**Document segment**
━━━━━━━━

In the past three years the Illinois Department of Juvenile Justice (IDJJ) has brought significant improvements in some conditions and delivery of rehabilitative services to kids held in state prisons. IDJJ has established a new aftercare program to transition youth back to their homes after leaving prison. Over the past seven years, new state programs and policies have reduced the number of youth in state prisons from more than 1,400 to around 900, which is good news for those youth who can be held accountable for their actions at the local level, don’t have to leave home to receive treatment for mental illnesses or addictions and don’t need to have their educations interrupted.

But the experts’ reports, which are part of a class-action lawsuit brought by the ACLU of Illinois, describe shocking conditions that still exist in the state: little schooling, inadequate mental health care even for youth in severe crisis, squalid conditions in the “confinement” units and youth languishing in prison far beyond their release date due to a lack of community-based placements. To its credit, IDJJ allowed the three experts inside and is attempting to resolve the suit without costly litigation. Gov.Quinn and all Illinois legislators and policymakers need to read these reports and pay careful attention to their findings.

━━━━━━━━

**Records supplied**
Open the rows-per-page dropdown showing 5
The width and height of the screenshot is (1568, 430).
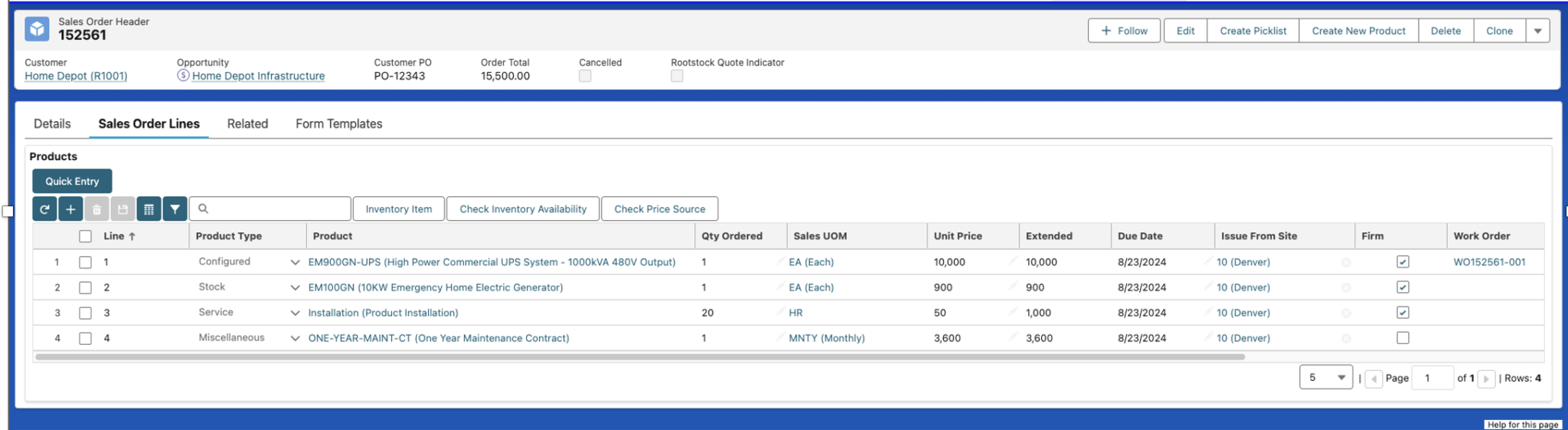click(1325, 378)
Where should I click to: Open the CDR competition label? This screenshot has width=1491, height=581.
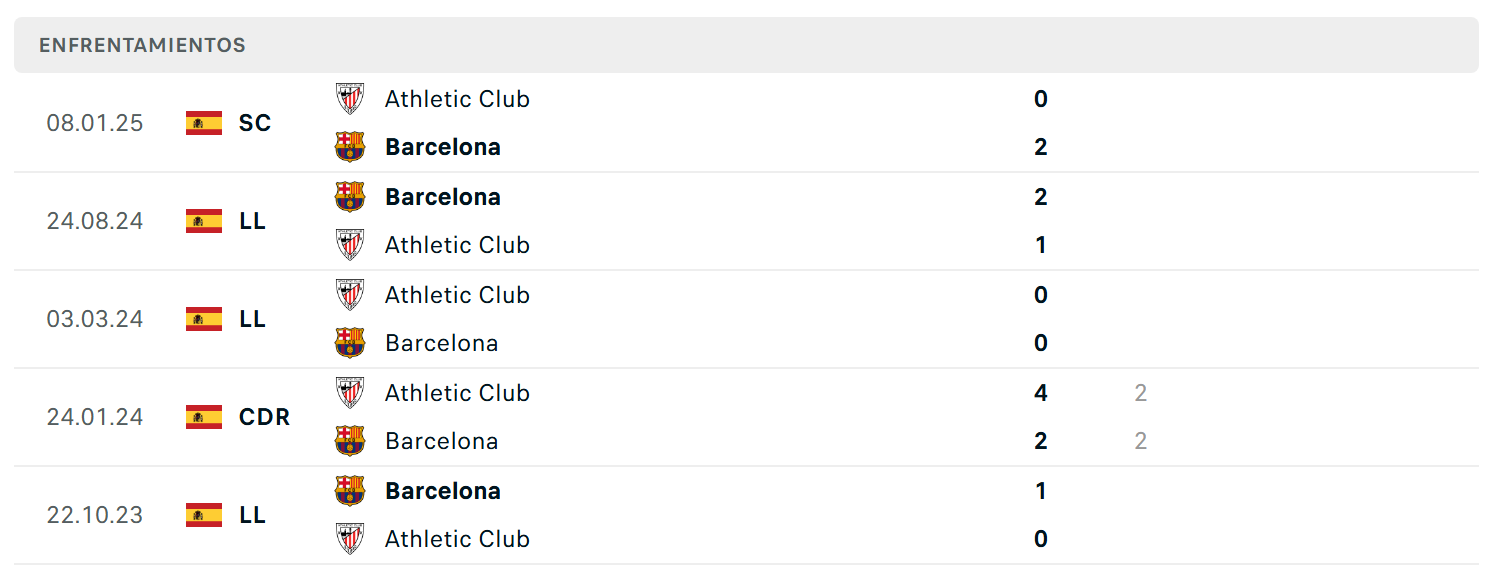point(265,417)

━━━━━━━━

**Brief 1**
In the passage on Illinois juvenile prisons, how much did new state programs and policies reduce the number of youth in state prisons over the past seven years?
**Brief 2**
Recast the paragraph of the passage on Illinois juvenile prisons that begins "But the experts’ reports" as a bulleted list that keeps its main facts.
**Brief 3**
Pick up the passage on Illinois juvenile prisons after its last sentence, and continue it.

**Exercise response 1**
From more than 1,400 to around 900.

**Exercise response 2**
- The experts' reports are part of a class-action lawsuit brought by the ACLU of Illinois.
- They describe shocking conditions that still exist in the state:
  - little schooling
  - inadequate mental health care, even for youth in severe crisis
  - squalid conditions in the "confinement" units
  - youth languishing in prison far beyond their release date because community-based placements are lacking
- IDJJ allowed the three experts inside and is attempting to resolve the suit without costly litigation.
- Gov. Quinn and all Illinois legislators and policymakers need to read the reports and pay careful attention to their findings.

**Exercise response 3**
A close examination of what’s going on in Illinois could be instructive to other states with youth prisons, because there is considerable evidence that mass incarceration of youngsters in large prison facilities is a fatally flawed concept.

Retired Judge Georgr W. Timberlake says:

The ACLU lawsuit could produce great change, especially if the federal court can demolish whatever bureaucratic barriers have prevented IDJJ from delivering a quality education and from diagnosing and treating mental illnesses that brought so many into prison. However, the best way to ‘fix’ the terrible conditions the reports describe is a dramatic reduction in the number of youth incarcerated. We must keep more youth in their homes, receiving the kind of supervision and services proven to reduce reoffending much more effectively and at a fraction of the cost of sending a youth to prison.

The three experts have these recommendations for Illinois, which would benefit other states too.

1) Cook County fills many state prison beds with 18-21-year-old men awaiting trial on a new adult charge. They are held for months at state expense due to a violation of parole connected to an earlier action as a juvenile. But if they’re going to trial on a more serious adult charge in Cook County, they should be held there, where they have better access to attorneys and where local taxpayers can pay the bill. IDJJ should refuse to accept them and should put the dollars saved into better rehabilitative services. Illinois has helped lower youth prison numbers in 28 counties which agreed to send 25 percent fewer young people to state prison in exchange for financial assistance.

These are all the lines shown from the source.